Réponse du Ministre:
Le ministre de l'immigration, de l'intégration, de l'identité nationale et du développement solidaire partage pleinement les préoccupations exprimées quant à la nécessité de garantir l'égalité
d'accès aux procédures d'asile. La suppression du service socio-juridique à destination des demandeurs d'asile du département de l'Ariège est le résultat d'une réforme du premier accueil des
demandeurs d'asile sur l'ensemble du territoire, indispensable dans le contexte actuel de rationalisation des procédures administratives.
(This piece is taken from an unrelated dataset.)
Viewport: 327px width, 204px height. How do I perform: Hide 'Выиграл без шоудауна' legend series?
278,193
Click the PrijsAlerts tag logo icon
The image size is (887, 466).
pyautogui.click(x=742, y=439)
L'Agence nationale de l'accueil des étrangers et des
migrations (ANAEM) est, dans ce cadre, appelée à développer son activité d'accueil des demandeurs d'asile. À l'occasion d'un état des lieux du premier accueil des demandeurs d'asile sur le
territoire métropolitain, il a, en effet, été décidé de supprimer le financement des structures spécialisées dans l'accueil des demandeurs d'asile situées dans des départements recevant un flux
moyen de demandeurs d'asile primo-arrivants inférieur à 10 par mois. Or, sur l'année 2007, le département de l'Ariège n'a reçu que 53 demandeurs d'asile, mineurs inclus, soit une
moyenne de 4 demandeurs d'asile par mois. Cette tendance se confirme en 2008 puisqu'au 31 mars, seuls 7 nouveaux demandeurs d'asile ont été accueillis dans le département.
Dans ces conditions, et sans remettre en cause la qualité des services fournis par le service socio-juridique de l'Ariège, il n'est pas paru opportun de maintenir le financement de cette
structure d'accueil.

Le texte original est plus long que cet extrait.